--- EXERCISE REQUIREMENTS ---
Keep to one stretch of the data below, the lines from the one with "The height and width of the screenshot is (524, 782)." up to and including the one with "1920x1080 pixels.", and return that stretch exactly.

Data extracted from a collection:
....................

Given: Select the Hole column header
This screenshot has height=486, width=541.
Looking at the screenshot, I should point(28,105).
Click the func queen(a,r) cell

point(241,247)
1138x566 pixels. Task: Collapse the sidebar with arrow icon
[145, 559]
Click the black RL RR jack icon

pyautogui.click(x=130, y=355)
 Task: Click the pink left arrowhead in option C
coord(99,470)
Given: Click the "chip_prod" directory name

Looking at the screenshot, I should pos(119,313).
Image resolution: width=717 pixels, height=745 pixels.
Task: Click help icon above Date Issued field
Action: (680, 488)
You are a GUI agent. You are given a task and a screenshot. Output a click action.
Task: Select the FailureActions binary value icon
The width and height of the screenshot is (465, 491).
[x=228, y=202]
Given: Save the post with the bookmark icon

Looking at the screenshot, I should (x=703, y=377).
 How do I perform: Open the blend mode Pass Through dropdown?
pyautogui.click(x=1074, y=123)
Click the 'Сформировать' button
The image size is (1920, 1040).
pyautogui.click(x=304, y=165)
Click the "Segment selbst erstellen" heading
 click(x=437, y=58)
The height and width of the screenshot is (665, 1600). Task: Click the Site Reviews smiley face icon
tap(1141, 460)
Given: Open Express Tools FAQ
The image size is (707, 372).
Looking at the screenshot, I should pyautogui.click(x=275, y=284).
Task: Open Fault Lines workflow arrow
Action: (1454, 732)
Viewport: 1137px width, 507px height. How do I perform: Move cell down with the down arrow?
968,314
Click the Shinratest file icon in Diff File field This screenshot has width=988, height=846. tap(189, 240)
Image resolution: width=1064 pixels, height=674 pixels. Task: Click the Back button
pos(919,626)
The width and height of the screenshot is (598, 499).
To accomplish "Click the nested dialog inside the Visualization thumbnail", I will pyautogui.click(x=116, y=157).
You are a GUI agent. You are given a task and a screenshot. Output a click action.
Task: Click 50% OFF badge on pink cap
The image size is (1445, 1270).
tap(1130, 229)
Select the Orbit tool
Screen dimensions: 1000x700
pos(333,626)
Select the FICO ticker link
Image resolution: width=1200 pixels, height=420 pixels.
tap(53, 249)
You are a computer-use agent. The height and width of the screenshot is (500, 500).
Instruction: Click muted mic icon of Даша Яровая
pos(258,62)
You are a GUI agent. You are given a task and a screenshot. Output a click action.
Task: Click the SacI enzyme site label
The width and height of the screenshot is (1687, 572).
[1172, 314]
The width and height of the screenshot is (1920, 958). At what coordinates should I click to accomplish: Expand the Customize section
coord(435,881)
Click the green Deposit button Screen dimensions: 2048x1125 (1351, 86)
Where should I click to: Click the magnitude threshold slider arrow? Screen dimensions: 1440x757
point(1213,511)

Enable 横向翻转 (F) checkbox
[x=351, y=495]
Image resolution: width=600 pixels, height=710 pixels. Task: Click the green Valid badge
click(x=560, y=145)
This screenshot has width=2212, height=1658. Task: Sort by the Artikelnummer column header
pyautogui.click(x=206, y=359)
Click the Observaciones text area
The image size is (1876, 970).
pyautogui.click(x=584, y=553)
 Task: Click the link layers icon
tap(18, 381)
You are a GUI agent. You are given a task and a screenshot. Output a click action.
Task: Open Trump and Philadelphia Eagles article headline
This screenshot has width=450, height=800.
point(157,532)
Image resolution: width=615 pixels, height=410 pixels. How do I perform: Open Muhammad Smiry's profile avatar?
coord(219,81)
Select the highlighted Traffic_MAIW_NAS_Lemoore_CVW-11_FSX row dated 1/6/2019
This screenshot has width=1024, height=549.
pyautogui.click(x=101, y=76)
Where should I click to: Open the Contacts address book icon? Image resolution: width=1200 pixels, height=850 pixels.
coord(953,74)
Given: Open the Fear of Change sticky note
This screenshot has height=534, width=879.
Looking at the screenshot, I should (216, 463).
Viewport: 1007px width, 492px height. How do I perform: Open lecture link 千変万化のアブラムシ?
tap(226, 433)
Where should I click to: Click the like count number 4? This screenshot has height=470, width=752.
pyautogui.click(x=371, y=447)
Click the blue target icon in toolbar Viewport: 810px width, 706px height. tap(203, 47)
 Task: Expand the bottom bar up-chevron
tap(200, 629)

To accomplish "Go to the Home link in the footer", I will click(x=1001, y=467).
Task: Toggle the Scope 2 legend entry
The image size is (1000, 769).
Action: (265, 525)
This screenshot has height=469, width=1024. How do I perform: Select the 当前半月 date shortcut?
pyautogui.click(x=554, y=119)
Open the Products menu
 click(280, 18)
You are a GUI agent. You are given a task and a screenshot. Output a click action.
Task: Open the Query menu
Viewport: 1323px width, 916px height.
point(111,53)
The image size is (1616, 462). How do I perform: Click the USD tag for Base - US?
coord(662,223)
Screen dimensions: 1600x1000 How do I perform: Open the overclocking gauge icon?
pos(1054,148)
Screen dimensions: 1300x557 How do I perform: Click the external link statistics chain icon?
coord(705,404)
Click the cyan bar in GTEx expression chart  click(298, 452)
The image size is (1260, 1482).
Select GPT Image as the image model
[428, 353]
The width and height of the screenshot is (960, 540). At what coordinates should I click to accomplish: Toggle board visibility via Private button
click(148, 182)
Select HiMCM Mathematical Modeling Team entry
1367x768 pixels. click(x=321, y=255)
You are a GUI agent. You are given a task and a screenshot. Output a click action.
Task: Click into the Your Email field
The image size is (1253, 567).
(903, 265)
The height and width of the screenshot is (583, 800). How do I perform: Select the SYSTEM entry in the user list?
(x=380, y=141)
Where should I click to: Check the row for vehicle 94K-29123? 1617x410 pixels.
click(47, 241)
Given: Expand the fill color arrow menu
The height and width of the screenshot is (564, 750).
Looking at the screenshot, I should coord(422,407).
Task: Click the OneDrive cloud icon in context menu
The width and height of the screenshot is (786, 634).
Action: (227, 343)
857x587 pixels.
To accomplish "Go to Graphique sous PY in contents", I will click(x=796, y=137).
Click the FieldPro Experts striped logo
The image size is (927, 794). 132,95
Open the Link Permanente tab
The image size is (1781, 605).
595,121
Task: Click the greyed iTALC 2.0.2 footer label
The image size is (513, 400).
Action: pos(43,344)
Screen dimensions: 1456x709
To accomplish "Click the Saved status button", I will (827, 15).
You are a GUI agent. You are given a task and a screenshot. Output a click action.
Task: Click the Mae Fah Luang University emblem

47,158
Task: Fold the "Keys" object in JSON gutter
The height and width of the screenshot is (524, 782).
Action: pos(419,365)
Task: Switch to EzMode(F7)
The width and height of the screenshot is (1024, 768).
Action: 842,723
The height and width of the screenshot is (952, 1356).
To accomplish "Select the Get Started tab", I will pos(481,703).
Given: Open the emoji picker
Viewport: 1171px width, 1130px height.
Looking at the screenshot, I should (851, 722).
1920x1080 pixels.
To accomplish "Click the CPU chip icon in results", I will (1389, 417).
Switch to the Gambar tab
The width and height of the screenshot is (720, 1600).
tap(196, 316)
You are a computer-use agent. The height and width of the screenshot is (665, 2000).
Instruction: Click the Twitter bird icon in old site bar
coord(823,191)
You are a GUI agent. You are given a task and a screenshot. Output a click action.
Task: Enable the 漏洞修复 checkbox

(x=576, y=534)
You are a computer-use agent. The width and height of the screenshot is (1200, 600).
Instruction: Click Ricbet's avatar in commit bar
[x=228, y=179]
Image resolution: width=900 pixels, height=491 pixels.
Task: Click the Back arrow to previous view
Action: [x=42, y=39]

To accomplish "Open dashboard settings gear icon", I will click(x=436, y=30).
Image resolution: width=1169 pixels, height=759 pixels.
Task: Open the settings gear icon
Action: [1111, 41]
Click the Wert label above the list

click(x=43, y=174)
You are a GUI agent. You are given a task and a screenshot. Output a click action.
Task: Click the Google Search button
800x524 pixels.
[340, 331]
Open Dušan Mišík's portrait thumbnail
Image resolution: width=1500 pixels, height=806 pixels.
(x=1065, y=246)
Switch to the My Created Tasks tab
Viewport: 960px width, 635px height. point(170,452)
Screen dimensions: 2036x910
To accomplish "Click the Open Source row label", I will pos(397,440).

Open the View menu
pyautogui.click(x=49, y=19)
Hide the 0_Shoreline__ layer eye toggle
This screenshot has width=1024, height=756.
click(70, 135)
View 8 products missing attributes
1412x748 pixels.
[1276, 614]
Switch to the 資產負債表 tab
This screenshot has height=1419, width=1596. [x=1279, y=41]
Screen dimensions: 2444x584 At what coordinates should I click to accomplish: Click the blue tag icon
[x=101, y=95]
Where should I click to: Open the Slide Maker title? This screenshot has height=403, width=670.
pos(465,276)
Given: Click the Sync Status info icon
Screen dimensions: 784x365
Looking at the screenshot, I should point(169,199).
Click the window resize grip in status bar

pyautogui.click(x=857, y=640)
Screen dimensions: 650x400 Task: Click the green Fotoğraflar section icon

....................

--- EXERCISE OUTPUT ---
The height and width of the screenshot is (524, 782).
Action: pos(419,365)
Task: Switch to EzMode(F7)
The width and height of the screenshot is (1024, 768).
Action: 842,723
The height and width of the screenshot is (952, 1356).
To accomplish "Select the Get Started tab", I will pos(481,703).
Given: Open the emoji picker
Viewport: 1171px width, 1130px height.
Looking at the screenshot, I should (851, 722).
1920x1080 pixels.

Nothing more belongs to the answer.